“And he admired my singing?” said Mona in a questioning tone.
“Yes, and everything pertaining to you. He never tired of rehearsing your perfections, and the doctor tells us he loved you from the very first. He certainly seems most devoted to you. I hope, my dear, that you love him.”
I was now recovered enough to feel some compunctions about listening further to this conversation, but that is not saying that I had any great desire to stop listening. I knew that in Mona’s answer to Zenith’s implied question lay my fate, and my moral doubts were not strong enough to make me do anything to keep it back. It has been said on the earth that people who surreptitiously hear themselves spoken of are never pleased, but things must be quite different inside the moon, for, without a shadow of hesitation and in the sweetest air that ever floated from her lips, came Mona’s answer:
“Love him? Certainly I love him. Why should I not? I loved him when he was here before, and I should be very ungrateful if I did not care a great deal more for him when I know what he has done for me, and that he now lies here suffering for my sake.”

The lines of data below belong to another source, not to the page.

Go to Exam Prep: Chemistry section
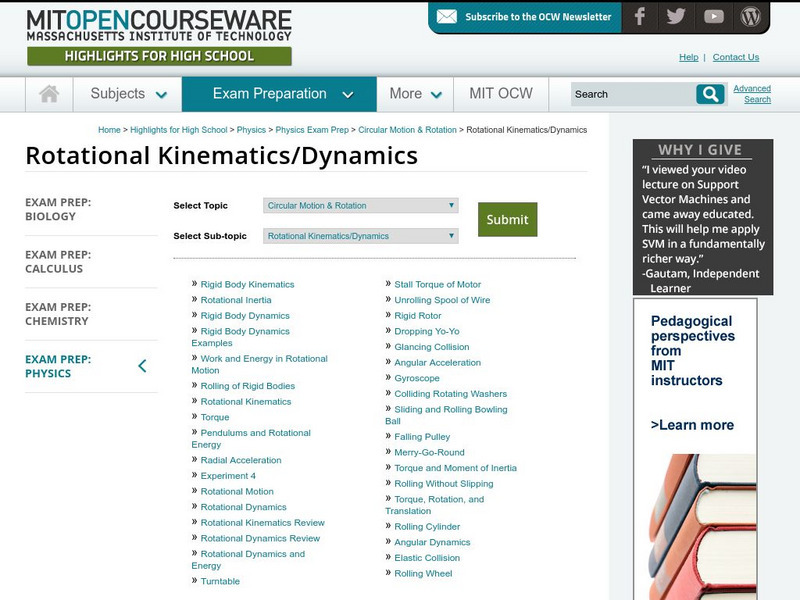click(x=57, y=314)
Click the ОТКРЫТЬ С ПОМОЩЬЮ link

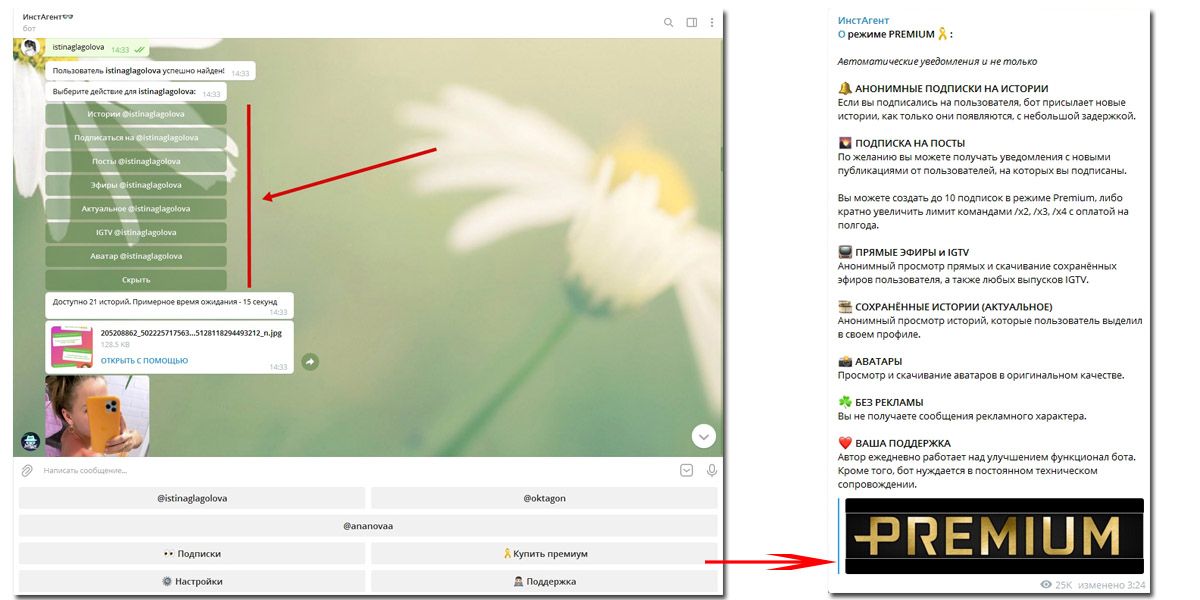[144, 361]
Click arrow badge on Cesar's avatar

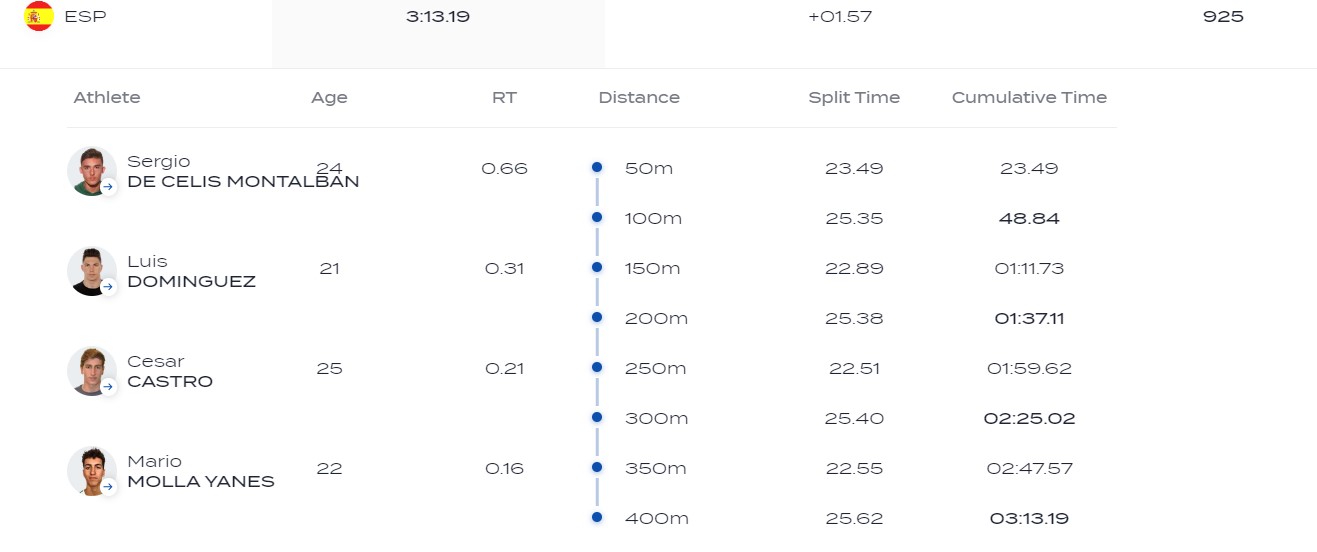tap(108, 386)
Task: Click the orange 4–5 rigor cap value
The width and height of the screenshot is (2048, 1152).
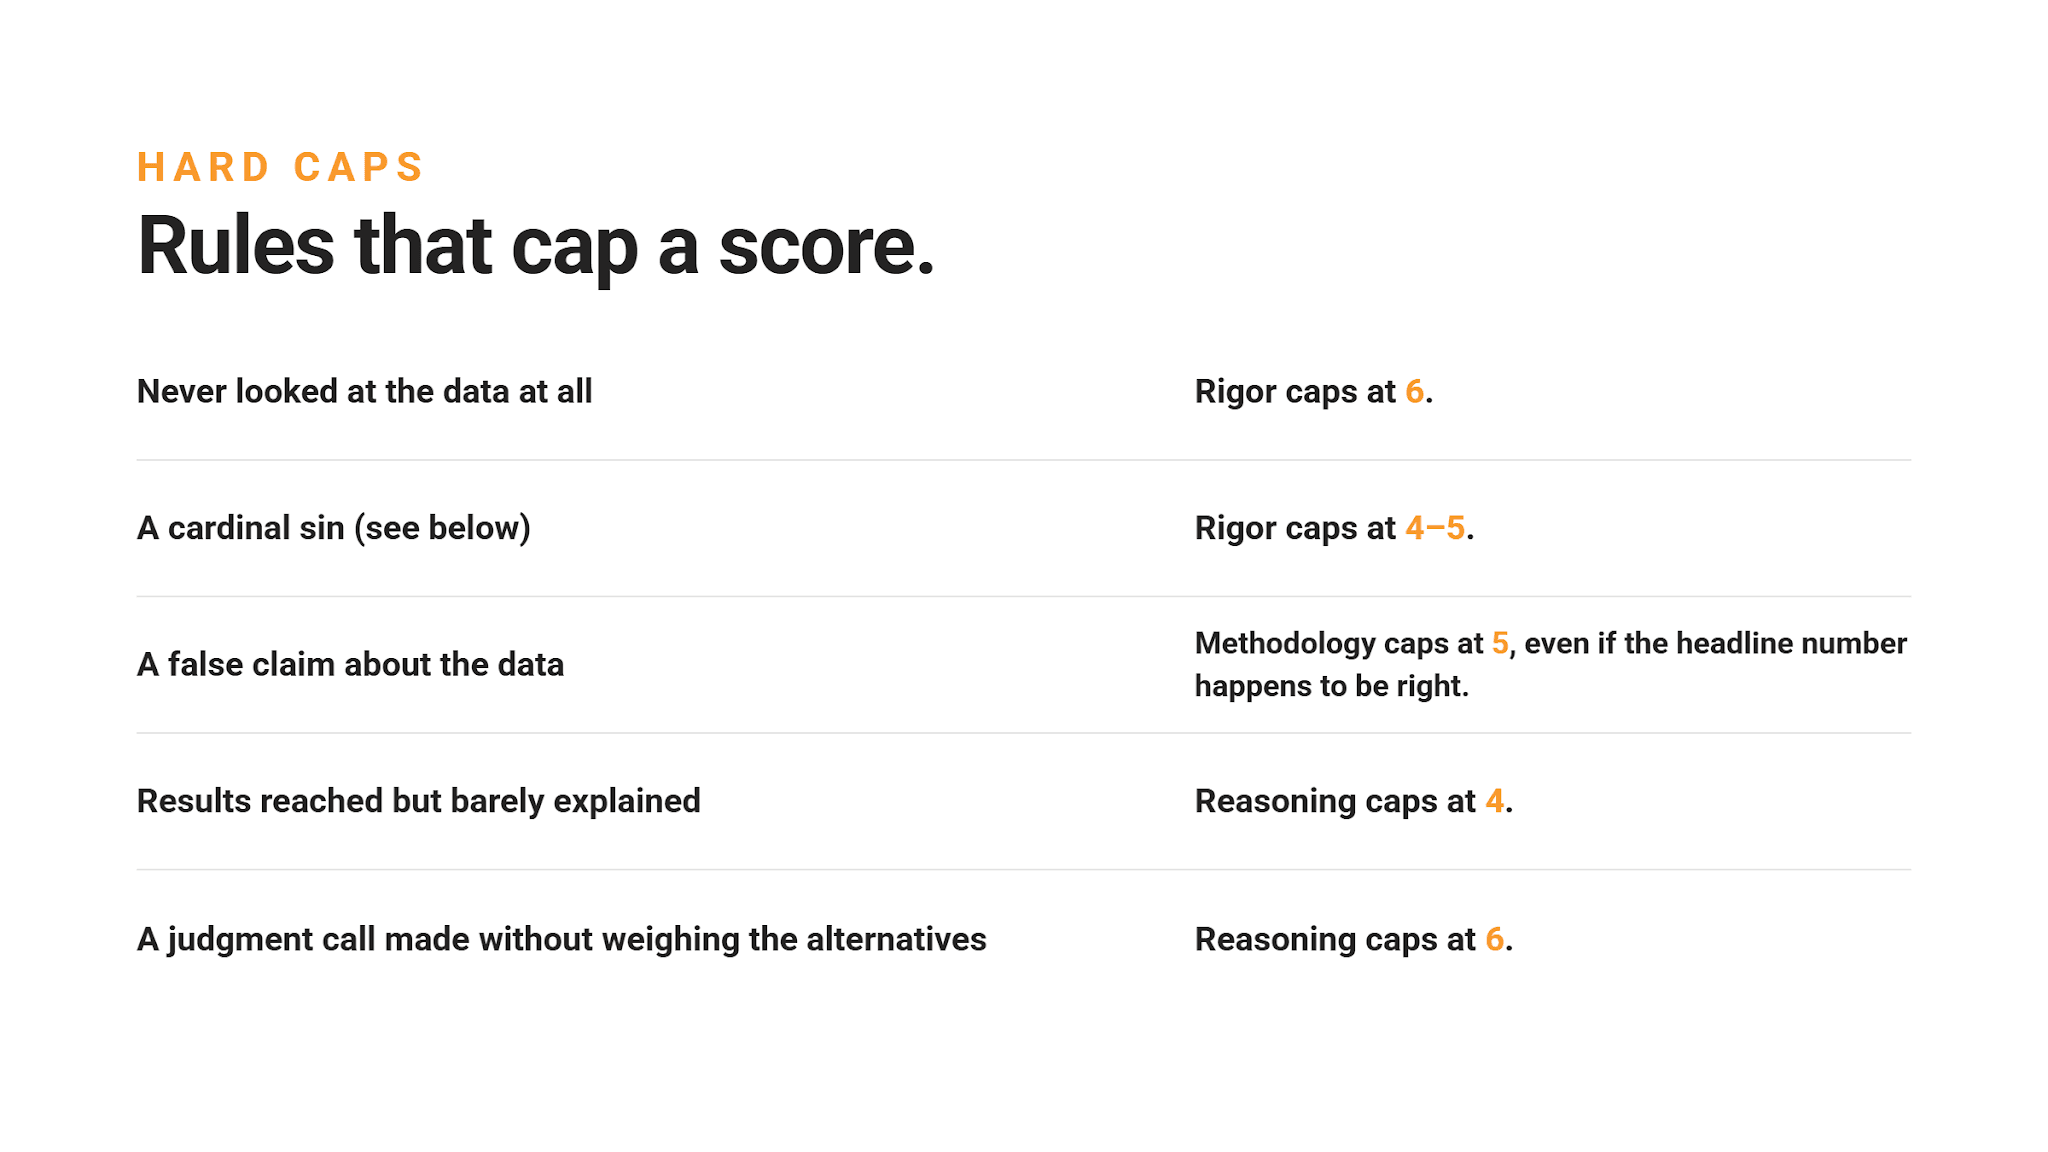Action: (1435, 528)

“Oh, Mona,” I said to myself, “if this be suffering, let me never know happiness.”
Zenith began to speak again, when she was interrupted by the opening of a door. I heard someone walk towards me, and then the doctor’s voice broke the silence.
“How is he, Mona? Is there any change?”
“No,” replied my beloved, “he hasn’t stirred nor shown a sign of consciousness. Cannot something more be done for him?”
I was becoming a little hardened in my guilt by this time, and, although my strength seemed now to be returning to me, I decided to keep still yet longer and hear what words of wisdom the doctor would utter on my case.
“I know of nothing that can be done,” he said. “He received no injury except the wound on his head, and that, apparently, is not serious. Time is the great healer in such cases. My chief fear is that when he recovers consciousness we will find his memory is defective, as it was after his plunge into your ocean, Zenith. He will doubtless forget how we ever got into this strange place, and I am almost sure he will not recognize Mona, for that was the direction in which he failed before.”